### YOUR ASSIGNMENT
The reply must return each line of the data exactly.

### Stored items
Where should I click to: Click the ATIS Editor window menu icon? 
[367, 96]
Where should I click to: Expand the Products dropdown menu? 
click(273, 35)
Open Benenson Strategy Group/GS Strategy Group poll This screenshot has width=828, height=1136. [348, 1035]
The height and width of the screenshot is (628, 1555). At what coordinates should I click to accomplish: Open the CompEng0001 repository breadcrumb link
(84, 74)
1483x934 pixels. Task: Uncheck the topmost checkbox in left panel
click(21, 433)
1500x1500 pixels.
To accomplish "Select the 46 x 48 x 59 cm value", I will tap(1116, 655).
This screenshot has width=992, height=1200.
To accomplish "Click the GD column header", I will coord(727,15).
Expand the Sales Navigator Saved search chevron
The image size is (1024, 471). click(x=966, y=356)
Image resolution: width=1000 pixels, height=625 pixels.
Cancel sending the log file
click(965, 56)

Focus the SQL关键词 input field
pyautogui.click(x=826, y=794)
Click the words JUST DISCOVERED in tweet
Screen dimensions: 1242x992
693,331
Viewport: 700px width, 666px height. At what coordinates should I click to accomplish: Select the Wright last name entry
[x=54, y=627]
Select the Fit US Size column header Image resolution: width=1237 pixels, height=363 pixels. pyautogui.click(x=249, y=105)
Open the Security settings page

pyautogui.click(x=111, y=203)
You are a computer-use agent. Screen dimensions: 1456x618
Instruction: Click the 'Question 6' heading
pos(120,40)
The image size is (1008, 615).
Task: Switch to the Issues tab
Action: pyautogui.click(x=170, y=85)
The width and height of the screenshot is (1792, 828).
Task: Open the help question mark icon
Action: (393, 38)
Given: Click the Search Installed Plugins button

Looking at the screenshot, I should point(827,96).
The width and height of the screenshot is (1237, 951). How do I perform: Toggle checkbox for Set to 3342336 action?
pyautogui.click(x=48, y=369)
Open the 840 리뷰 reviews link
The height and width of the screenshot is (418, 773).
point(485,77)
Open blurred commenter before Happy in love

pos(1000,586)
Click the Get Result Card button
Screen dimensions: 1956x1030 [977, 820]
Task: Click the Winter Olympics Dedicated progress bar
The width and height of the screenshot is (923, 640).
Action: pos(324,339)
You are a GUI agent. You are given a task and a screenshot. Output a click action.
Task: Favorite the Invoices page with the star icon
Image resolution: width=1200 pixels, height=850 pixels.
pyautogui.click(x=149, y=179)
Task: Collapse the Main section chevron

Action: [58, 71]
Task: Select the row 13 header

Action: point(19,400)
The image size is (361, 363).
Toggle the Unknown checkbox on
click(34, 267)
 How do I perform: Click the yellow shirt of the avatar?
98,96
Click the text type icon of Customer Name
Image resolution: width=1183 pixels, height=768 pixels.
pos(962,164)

### RESULT FOR THIS TASK
Where should I click to: Click the ATIS Editor window menu icon? 
[367, 96]
Where should I click to: Expand the Products dropdown menu? 
click(273, 35)
Open Benenson Strategy Group/GS Strategy Group poll This screenshot has width=828, height=1136. [348, 1035]
The height and width of the screenshot is (628, 1555). At what coordinates should I click to accomplish: Open the CompEng0001 repository breadcrumb link
(84, 74)
1483x934 pixels. Task: Uncheck the topmost checkbox in left panel
click(21, 433)
1500x1500 pixels.
To accomplish "Select the 46 x 48 x 59 cm value", I will tap(1116, 655).
This screenshot has width=992, height=1200.
To accomplish "Click the GD column header", I will coord(727,15).
Expand the Sales Navigator Saved search chevron
The image size is (1024, 471). click(x=966, y=356)
Image resolution: width=1000 pixels, height=625 pixels.
Cancel sending the log file
click(965, 56)

Focus the SQL关键词 input field
pyautogui.click(x=826, y=794)
Click the words JUST DISCOVERED in tweet
Screen dimensions: 1242x992
693,331
Viewport: 700px width, 666px height. At what coordinates should I click to accomplish: Select the Wright last name entry
[x=54, y=627]
Select the Fit US Size column header Image resolution: width=1237 pixels, height=363 pixels. pyautogui.click(x=249, y=105)
Open the Security settings page

pyautogui.click(x=111, y=203)
You are a computer-use agent. Screen dimensions: 1456x618
Instruction: Click the 'Question 6' heading
pos(120,40)
The image size is (1008, 615).
Task: Switch to the Issues tab
Action: pyautogui.click(x=170, y=85)
The width and height of the screenshot is (1792, 828).
Task: Open the help question mark icon
Action: (393, 38)
Given: Click the Search Installed Plugins button

Looking at the screenshot, I should point(827,96).
The width and height of the screenshot is (1237, 951). How do I perform: Toggle checkbox for Set to 3342336 action?
pyautogui.click(x=48, y=369)
Open the 840 리뷰 reviews link
The height and width of the screenshot is (418, 773).
point(485,77)
Open blurred commenter before Happy in love

pos(1000,586)
Click the Get Result Card button
Screen dimensions: 1956x1030 [977, 820]
Task: Click the Winter Olympics Dedicated progress bar
The width and height of the screenshot is (923, 640).
Action: pos(324,339)
You are a GUI agent. You are given a task and a screenshot. Output a click action.
Task: Favorite the Invoices page with the star icon
Image resolution: width=1200 pixels, height=850 pixels.
pyautogui.click(x=149, y=179)
Task: Collapse the Main section chevron

Action: [58, 71]
Task: Select the row 13 header

Action: point(19,400)
The image size is (361, 363).
Toggle the Unknown checkbox on
click(34, 267)
 How do I perform: Click the yellow shirt of the avatar?
98,96
Click the text type icon of Customer Name
Image resolution: width=1183 pixels, height=768 pixels.
pos(962,164)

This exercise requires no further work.